─── Extracted records

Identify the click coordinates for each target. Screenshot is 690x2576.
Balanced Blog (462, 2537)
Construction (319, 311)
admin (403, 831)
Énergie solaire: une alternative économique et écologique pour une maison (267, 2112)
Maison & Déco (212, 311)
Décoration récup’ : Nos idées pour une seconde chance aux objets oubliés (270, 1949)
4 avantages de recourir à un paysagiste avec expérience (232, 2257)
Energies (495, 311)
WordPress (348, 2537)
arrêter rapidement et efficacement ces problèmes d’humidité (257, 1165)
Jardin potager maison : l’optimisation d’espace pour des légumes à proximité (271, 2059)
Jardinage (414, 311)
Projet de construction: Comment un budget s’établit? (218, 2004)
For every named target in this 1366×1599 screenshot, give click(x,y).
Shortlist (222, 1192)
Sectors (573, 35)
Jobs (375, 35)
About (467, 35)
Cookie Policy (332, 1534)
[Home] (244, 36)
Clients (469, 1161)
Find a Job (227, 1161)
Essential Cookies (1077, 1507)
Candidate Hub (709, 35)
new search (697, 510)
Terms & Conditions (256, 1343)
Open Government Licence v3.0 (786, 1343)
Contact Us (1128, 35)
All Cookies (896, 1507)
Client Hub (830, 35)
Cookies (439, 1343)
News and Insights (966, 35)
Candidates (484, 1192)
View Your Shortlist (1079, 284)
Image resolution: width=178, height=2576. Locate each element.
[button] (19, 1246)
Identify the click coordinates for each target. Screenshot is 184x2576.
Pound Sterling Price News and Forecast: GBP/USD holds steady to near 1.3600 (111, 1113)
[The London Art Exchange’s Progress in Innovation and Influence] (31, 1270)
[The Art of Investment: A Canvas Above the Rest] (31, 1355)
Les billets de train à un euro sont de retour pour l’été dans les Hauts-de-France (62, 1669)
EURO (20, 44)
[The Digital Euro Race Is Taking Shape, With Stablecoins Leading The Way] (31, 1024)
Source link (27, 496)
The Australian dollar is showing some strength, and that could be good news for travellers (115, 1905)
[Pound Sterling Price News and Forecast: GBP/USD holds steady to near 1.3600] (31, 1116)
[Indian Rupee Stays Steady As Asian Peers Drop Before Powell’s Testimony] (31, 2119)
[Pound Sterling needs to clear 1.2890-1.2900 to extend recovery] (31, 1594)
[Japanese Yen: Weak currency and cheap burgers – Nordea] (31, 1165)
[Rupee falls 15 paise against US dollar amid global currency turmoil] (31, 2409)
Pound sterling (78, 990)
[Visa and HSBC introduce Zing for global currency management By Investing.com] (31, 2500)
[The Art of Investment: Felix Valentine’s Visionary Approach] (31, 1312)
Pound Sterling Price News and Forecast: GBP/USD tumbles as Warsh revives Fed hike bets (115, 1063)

──────

• **What you have to do**
In the listing above, find the line with "new search (697, 510)" and the line with "Pound sterling (78, 990)", then print exactly those lines and every line between them.

• **Response to the exercise**
new search (697, 510)
Terms & Conditions (256, 1343)
Open Government Licence v3.0 (786, 1343)
Contact Us (1128, 35)
All Cookies (896, 1507)
Client Hub (830, 35)
Cookies (439, 1343)
News and Insights (966, 35)
Candidates (484, 1192)
View Your Shortlist (1079, 284)
Image resolution: width=178, height=2576. Locate each element.
[button] (19, 1246)
Identify the click coordinates for each target. Screenshot is 184x2576.
Pound Sterling Price News and Forecast: GBP/USD holds steady to near 1.3600 (111, 1113)
[The London Art Exchange’s Progress in Innovation and Influence] (31, 1270)
[The Art of Investment: A Canvas Above the Rest] (31, 1355)
Les billets de train à un euro sont de retour pour l’été dans les Hauts-de-France (62, 1669)
EURO (20, 44)
[The Digital Euro Race Is Taking Shape, With Stablecoins Leading The Way] (31, 1024)
Source link (27, 496)
The Australian dollar is showing some strength, and that could be good news for travellers (115, 1905)
[Pound Sterling Price News and Forecast: GBP/USD holds steady to near 1.3600] (31, 1116)
[Indian Rupee Stays Steady As Asian Peers Drop Before Powell’s Testimony] (31, 2119)
[Pound Sterling needs to clear 1.2890-1.2900 to extend recovery] (31, 1594)
[Japanese Yen: Weak currency and cheap burgers – Nordea] (31, 1165)
[Rupee falls 15 paise against US dollar amid global currency turmoil] (31, 2409)
Pound sterling (78, 990)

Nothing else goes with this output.